_Aim 1:_
Please decide whether each statement below agrees with the Berlin apartment post. Answer yes or no for each and quote the deciding words of the post.
(a) From the new apartment, the trip to class takes about 20 minutes.
(b) The roommate is a German performance artist.
(c) The apartment has a washing machine and a dishwasher.
_Aim 2:_ Pull out every line of the records that contains the word "Find".

Last week I moved into a new apartment in Neuköln , which I like to think of as the Washington Heights of Berlin. When I told this to Lester, who actually lives in Washington Heights, his first question was, "There are Dominicans in Berlin?" Actually, there are turks, and living in this neighborhood has given me a better appreciation of the food, music, and culture of Berlin's biggest immigrant population. It's also given me INSANELY cheap rent and a much faster commute.

Prior to this, I was living in Mitte/Prenzlauerberg, which is super-hip and lovely and full of great cafes and shops. But it was about a 45 minute train-ride to class. Now it takes me about 20 minutes.

I live across the street from the Neuköln Oper (above), an old opera house that now houses a late-night cafe, an arthouse cinema, and a performance space for concerts and theater. Down the street is the Alter Post (old post office). Last night my roommate and I went to a fashion show there.

My roommate! She's fantastic. A Finnish performance artist named Mimosa, she's also a great cook and hostess, and her impropteou dinner party and rotating cast of visitors has helped both my German and my lonliness. She speaks English but lets me practice my furchtbar Deutsch with her, and is sehr gedeldung when I have to run to the dictonary for the right word.

The place itself is very big and grand, with high ceilings, floor-to-celiing windows, and plaster molding around the light fixtures. There floors are made of wide hardwood, and in my room alone I have two doors (actually 4, as they are french doors) with big gold handles that open into my room in a very dramatic fashion.

The place is light on furniture, but it does have a washing machine and a dishwasher. The neighborhood, aside from the cultural outposts I mentioned above, is full of cheap electronic/knockoff fashion/chintz gold jewelery stores. It's also, for the next month of so, home.

_Input:_
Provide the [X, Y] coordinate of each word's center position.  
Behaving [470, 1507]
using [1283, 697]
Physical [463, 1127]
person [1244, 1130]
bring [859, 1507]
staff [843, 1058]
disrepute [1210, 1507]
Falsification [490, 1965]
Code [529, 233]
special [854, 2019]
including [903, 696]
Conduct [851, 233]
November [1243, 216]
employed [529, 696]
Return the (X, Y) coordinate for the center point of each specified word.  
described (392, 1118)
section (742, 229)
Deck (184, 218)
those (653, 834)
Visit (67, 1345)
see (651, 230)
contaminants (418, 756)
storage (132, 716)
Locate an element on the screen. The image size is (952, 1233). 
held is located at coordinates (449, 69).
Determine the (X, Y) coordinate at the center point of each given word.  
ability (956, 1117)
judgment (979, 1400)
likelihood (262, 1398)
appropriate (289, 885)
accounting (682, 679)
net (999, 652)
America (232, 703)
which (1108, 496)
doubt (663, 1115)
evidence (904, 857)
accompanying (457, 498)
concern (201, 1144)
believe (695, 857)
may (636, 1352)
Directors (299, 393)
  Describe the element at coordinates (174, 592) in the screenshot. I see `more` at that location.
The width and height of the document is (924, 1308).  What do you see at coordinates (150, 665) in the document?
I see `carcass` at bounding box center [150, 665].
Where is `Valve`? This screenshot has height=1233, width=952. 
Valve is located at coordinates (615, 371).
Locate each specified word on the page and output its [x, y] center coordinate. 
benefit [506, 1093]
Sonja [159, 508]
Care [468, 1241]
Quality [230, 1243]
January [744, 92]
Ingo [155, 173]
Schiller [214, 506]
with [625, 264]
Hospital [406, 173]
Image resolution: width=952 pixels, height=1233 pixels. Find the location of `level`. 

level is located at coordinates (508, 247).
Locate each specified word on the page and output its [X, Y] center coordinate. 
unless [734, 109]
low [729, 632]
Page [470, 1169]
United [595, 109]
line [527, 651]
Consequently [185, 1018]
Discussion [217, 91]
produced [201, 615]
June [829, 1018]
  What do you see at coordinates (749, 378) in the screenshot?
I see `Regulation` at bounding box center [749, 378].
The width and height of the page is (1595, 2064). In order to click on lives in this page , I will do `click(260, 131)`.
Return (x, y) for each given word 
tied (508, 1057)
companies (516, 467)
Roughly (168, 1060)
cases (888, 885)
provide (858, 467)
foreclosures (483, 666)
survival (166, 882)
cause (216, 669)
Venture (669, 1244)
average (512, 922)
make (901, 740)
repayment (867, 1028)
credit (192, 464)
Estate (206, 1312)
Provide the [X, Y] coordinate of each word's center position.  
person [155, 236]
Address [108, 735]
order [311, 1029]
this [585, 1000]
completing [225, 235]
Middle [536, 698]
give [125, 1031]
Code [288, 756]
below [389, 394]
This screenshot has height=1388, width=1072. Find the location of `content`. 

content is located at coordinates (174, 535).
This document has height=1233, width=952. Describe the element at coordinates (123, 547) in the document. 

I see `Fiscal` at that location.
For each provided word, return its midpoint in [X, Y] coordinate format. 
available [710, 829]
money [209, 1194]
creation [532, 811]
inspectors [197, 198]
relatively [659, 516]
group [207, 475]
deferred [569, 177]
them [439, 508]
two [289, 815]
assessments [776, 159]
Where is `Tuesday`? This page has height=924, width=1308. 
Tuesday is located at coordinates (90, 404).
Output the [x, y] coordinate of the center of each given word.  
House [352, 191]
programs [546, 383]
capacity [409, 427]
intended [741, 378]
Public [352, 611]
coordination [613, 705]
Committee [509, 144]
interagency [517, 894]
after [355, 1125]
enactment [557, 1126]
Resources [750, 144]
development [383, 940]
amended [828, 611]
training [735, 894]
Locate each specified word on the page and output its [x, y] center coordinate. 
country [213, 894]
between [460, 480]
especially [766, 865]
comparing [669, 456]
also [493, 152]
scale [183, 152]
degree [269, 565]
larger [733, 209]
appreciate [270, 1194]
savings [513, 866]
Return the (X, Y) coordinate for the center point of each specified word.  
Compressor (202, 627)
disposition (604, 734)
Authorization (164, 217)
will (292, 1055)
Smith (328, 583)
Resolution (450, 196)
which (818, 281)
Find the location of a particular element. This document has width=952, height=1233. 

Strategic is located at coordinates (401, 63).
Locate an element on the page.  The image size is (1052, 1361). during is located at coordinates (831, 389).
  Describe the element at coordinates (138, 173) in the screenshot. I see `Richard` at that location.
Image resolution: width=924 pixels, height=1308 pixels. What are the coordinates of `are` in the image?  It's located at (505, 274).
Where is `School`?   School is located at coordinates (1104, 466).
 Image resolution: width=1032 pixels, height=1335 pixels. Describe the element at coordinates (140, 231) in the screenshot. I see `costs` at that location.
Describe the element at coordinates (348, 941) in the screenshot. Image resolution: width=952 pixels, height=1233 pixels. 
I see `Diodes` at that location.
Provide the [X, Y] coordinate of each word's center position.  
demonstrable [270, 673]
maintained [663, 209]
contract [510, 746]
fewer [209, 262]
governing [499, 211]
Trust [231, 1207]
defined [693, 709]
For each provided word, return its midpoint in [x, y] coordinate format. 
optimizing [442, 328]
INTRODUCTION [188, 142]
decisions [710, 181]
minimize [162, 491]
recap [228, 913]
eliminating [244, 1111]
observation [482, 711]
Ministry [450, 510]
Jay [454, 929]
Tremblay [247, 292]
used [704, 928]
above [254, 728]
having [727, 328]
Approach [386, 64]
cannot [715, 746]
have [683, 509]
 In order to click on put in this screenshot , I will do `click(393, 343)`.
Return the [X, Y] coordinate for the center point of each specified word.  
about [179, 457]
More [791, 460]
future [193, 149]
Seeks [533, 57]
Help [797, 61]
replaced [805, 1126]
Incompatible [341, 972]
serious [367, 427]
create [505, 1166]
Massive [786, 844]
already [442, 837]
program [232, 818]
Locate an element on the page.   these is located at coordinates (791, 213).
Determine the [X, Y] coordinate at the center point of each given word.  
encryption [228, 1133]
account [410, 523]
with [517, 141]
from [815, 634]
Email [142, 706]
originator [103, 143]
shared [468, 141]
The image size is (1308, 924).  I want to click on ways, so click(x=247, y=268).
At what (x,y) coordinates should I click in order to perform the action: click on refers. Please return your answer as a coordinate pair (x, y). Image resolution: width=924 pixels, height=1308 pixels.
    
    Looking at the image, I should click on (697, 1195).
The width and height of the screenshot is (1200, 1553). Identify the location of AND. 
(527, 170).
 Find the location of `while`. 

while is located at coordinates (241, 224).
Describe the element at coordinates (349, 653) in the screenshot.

_Correct response 1:_
(a) Yes: "Now it takes me about 20 minutes."
(b) No: "A Finnish performance artist named Mimosa"
(c) Yes: "it does have a washing machine and a dishwasher."

_Correct response 2:_
Image resolution: width=952 pixels, height=1233 pixels. Find the location of `level`. 
This screenshot has height=1388, width=1072. Find the location of `content`. 
Find the location of a particular element. This document has width=952, height=1233. 
 Find the location of `while`. 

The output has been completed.